Task instructions:
Count how many lines of the material below have the word "chevron" and give only the number.

Segment Start: Provided material

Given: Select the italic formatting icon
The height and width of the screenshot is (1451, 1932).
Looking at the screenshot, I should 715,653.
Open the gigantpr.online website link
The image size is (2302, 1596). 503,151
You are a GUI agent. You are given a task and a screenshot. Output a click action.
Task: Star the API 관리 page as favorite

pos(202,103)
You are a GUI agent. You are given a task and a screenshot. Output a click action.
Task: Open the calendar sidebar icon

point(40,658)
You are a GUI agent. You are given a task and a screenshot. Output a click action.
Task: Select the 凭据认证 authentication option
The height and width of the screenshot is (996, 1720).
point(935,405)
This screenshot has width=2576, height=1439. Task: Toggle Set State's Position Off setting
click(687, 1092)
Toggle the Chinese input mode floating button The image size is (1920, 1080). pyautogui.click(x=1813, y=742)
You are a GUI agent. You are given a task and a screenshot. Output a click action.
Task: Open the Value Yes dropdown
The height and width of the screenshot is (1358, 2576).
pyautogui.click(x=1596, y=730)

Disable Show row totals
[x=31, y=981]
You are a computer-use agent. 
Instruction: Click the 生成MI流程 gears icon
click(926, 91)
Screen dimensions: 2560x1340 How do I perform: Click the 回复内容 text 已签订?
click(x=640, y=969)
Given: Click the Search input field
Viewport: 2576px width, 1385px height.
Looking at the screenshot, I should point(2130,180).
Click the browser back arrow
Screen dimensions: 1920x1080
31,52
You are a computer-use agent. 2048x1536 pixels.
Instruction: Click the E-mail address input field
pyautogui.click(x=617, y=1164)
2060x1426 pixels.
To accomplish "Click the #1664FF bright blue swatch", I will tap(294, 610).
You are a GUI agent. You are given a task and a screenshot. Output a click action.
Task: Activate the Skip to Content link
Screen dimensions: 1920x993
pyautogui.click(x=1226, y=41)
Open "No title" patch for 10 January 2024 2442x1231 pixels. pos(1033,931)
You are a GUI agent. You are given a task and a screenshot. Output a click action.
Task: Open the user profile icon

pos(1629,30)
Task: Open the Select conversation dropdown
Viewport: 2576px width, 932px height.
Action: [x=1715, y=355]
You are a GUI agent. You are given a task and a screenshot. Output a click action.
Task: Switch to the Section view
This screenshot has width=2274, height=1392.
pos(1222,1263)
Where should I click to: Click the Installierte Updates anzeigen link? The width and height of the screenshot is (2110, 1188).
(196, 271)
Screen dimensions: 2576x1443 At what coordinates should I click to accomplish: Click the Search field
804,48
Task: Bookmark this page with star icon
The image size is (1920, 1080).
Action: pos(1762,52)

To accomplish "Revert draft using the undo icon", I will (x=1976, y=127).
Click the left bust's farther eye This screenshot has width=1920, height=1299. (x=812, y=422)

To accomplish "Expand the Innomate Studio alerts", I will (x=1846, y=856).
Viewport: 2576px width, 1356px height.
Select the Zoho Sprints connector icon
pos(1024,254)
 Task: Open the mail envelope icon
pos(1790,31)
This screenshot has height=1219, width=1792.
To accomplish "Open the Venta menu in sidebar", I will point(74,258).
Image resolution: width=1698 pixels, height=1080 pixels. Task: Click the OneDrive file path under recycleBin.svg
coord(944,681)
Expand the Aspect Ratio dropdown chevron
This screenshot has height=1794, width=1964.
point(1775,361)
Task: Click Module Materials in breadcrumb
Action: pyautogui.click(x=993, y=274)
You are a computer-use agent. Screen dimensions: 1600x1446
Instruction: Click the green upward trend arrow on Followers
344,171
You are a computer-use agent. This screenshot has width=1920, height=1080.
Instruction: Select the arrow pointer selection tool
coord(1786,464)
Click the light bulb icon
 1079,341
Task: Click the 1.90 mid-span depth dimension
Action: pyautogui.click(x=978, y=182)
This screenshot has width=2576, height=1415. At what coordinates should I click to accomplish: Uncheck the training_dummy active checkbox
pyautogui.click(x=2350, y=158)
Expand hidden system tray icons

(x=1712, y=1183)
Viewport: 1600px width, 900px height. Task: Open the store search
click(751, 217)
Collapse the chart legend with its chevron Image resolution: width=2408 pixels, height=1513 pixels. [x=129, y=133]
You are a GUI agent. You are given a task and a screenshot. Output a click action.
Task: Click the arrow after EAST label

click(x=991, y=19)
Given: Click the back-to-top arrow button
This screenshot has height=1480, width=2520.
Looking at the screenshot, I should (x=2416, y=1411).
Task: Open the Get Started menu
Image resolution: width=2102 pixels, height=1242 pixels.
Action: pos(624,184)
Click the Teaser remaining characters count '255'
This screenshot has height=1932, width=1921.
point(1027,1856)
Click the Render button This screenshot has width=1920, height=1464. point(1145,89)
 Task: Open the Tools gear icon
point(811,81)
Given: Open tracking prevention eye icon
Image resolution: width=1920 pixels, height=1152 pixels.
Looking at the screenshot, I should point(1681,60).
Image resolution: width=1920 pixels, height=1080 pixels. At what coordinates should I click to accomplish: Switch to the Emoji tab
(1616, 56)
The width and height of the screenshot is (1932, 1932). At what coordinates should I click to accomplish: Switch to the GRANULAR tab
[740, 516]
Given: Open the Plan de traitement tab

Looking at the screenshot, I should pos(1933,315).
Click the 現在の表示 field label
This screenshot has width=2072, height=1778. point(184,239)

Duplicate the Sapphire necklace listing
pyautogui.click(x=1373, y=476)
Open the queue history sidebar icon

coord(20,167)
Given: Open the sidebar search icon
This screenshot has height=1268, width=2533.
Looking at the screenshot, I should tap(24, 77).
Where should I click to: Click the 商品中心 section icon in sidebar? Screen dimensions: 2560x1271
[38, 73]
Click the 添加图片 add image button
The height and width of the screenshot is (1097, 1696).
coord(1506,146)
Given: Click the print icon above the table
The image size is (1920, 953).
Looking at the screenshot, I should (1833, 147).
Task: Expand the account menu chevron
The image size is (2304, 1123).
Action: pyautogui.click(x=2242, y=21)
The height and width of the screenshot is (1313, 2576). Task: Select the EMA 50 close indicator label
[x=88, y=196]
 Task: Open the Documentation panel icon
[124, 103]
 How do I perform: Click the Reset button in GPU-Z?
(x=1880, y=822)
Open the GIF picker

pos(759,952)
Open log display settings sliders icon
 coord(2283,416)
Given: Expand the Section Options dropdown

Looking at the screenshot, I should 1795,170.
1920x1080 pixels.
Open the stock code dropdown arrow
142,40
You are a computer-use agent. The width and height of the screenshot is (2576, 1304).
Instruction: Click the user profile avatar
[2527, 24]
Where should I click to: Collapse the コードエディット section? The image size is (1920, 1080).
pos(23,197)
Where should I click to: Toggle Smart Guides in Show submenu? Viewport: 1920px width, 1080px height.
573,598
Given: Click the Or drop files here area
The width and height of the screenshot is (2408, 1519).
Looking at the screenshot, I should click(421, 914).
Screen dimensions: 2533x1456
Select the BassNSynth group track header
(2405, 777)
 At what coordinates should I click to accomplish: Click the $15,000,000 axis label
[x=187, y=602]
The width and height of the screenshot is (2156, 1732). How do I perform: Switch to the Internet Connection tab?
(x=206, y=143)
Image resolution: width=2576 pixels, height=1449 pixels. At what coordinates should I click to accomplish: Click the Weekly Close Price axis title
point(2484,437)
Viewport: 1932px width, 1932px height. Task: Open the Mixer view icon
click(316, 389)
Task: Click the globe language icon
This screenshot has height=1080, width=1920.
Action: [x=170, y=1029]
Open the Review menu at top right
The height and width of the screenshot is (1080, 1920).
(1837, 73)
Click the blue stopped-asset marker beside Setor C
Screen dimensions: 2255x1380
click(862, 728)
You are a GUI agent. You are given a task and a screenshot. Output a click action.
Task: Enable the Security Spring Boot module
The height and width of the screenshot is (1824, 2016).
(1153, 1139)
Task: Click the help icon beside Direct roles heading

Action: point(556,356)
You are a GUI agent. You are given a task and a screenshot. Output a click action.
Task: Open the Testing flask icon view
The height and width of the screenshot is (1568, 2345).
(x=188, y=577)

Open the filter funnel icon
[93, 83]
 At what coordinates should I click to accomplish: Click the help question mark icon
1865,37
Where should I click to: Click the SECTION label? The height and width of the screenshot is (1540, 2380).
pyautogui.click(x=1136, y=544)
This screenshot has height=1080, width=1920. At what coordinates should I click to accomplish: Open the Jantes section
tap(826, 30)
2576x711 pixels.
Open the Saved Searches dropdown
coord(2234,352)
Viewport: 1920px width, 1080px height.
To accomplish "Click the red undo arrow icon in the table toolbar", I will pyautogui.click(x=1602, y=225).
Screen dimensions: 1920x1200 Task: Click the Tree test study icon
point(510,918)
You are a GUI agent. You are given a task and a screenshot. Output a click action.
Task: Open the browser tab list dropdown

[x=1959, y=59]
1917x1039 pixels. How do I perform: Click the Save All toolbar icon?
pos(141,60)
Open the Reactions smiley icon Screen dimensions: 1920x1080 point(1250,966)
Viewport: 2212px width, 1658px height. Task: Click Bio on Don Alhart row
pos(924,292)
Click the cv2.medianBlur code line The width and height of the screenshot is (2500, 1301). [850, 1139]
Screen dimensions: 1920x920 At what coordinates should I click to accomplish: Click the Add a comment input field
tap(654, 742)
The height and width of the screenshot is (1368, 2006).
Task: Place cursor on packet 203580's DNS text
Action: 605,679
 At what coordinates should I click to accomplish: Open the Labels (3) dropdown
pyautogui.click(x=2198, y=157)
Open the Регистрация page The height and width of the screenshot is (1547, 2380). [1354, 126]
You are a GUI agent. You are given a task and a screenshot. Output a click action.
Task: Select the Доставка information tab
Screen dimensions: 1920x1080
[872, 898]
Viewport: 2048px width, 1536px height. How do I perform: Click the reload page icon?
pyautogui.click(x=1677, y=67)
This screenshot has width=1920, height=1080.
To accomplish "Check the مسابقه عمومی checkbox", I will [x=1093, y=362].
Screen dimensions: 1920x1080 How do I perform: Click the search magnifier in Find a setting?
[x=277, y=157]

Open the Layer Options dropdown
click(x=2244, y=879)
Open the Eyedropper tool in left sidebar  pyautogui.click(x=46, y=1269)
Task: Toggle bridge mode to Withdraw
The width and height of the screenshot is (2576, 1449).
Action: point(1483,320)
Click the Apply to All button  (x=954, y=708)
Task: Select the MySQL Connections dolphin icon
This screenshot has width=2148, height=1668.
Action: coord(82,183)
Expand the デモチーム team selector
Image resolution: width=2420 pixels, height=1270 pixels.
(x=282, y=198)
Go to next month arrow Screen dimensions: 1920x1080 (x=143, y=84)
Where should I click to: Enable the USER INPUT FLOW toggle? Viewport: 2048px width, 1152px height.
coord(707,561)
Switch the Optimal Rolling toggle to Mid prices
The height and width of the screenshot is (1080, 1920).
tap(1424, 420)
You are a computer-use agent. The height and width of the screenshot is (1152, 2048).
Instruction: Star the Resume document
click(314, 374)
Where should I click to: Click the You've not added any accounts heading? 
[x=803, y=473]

Segment End: Provided material

Exercise output:
3